Late Breaking News
Survey of Iraq, Afghanistan Veterans Ranks Suicide as Most Important Concern
- Categorized in: 2013 Issues, Department of Defense (DoD), Department of Veterans Affairs (VA), Depression, Psychiatry, September 2013
By Sandra Basu
WASHINGTON — Suicide ranked as the most important issue facing Iraq and Afghanistan veterans, according to a survey conducted by the Iraq and Afghanistan Veterans of America (IAVA), an organization that advocates on behalf of veterans.
Survey respondents included 3,274 confirmed veterans who provided proof of their service and 840 unconfirmed veterans who did not provide proof of service. The survey was open to IAVA membership through a secure online questionnaire earlier this year.
Among the survey’s findings was that 30% of those polled had considered taking their own life, while 45% of respondents know an Iraq or Afghanistan veteran who has attempted suicide. The survey also found that 63% of the respondents had veteran friends who they feel need care for a mental health injury.
“These findings, along with others focusing on mental health issues, highlight the need for continued focus in these areas,” IAVA Research Director Jacqueline Maffucci wrote in an IAVA blog post.
Underscoring the impact of suicides among the ranks was the Army’s most recent suicide statistics; it showed that, from January through June of 2013, there had been 77 potential active-duty suicides (42 confirmed and 35 under investigation).
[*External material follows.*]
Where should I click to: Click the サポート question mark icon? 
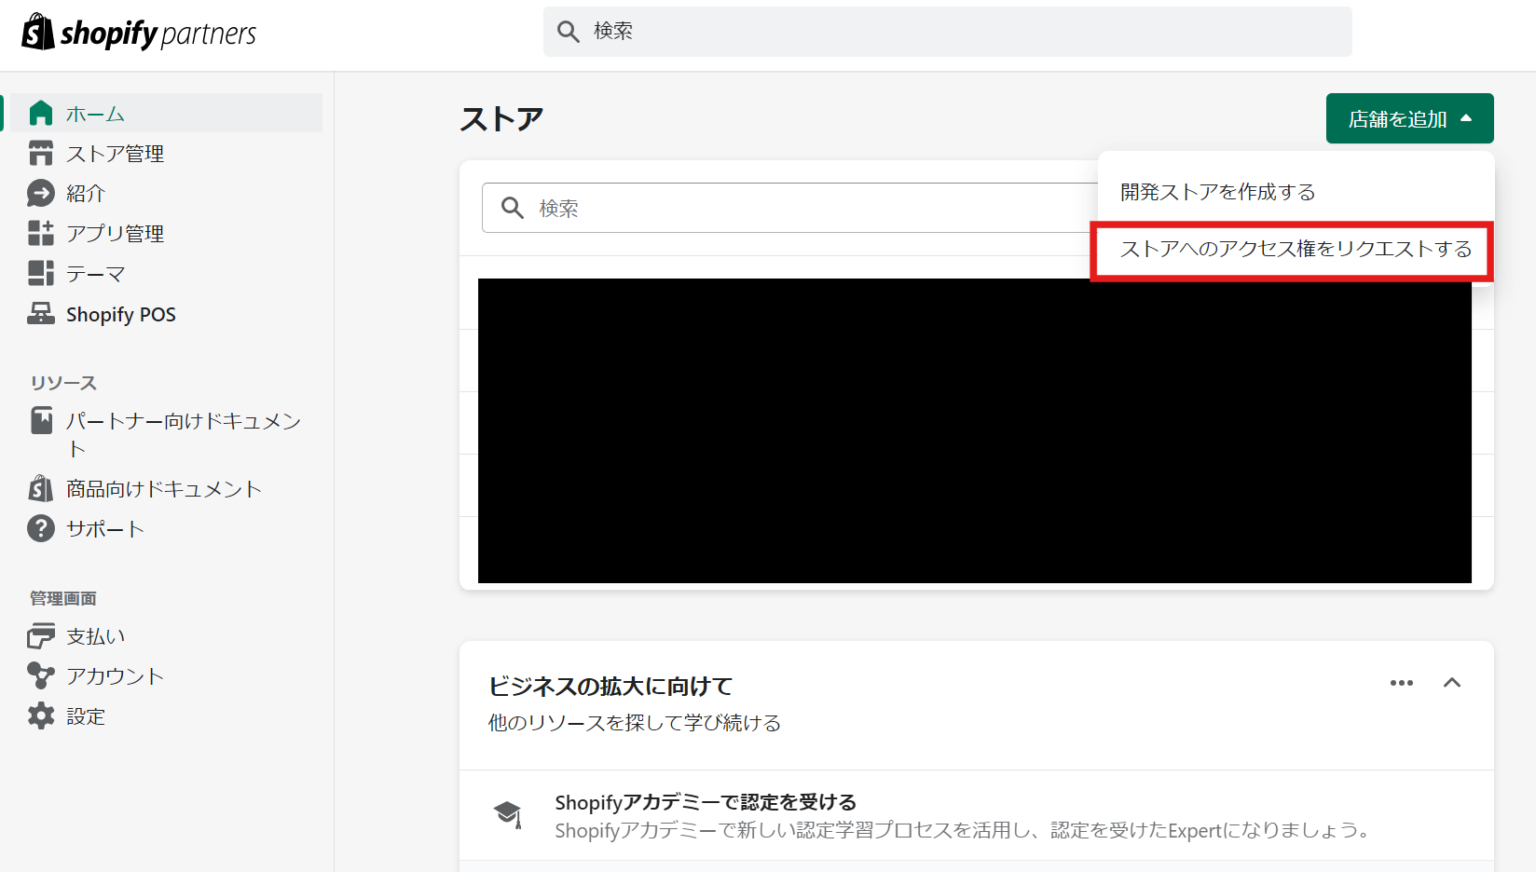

A VA report released earlier this year estimated that 22 veterans committed suicide a day in 2010, the latest year for which VA has an estimate.
Mental Health Care
The IAVA survey also found that 50% of respondents said they had people close to them suggest they seek mental health care. Yet, 19% said they did not seek care, primarily because of the potential impact on their careers.
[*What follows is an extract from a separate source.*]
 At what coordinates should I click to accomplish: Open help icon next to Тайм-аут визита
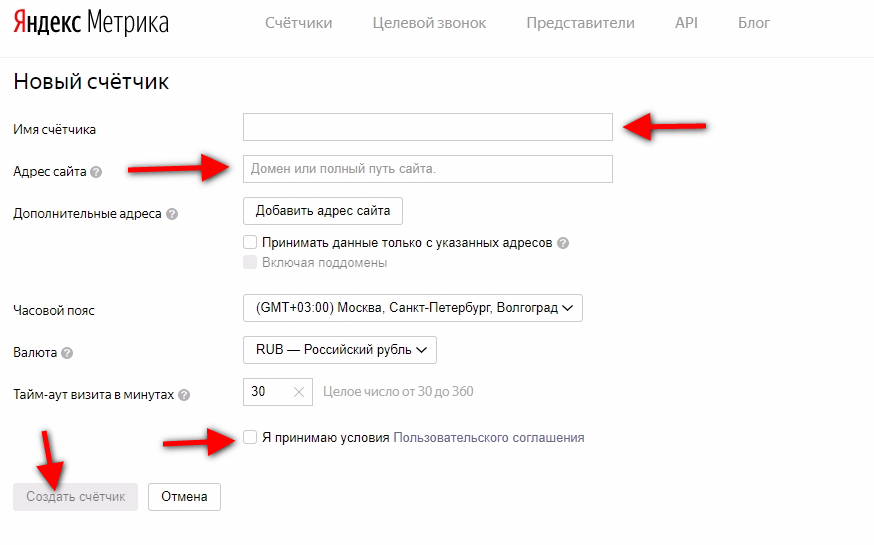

When it comes to the VA’s Crisis Line, launched to help stem the growing tide of suicides by veterans, 93% of respondents said they were aware of it, while 37% said that they would use it if they felt suicidal.
The claims backlog was another issue highlighted by the survey: 40% of respondents said they have a claim pending with VA, and 74% of those have been waiting for more than 120 days.
According to IAVA, the survey “is the largest annual, nongovernmental survey sample of Iraq and Afghanistan veterans, four times larger than the Bureau of Labor Statistics’ monthly sample of Gulf War Era II vets.”
The IAVA stated that the survey results help the group inform its policy agenda and organizational priorities for the coming year as well as to “shape our membership programs and partnerships.”
“Our members’ answers also allow us to compare their changing needs from year to year and help to fill gaps in public knowledge about this new generation of veterans,” the organization noted.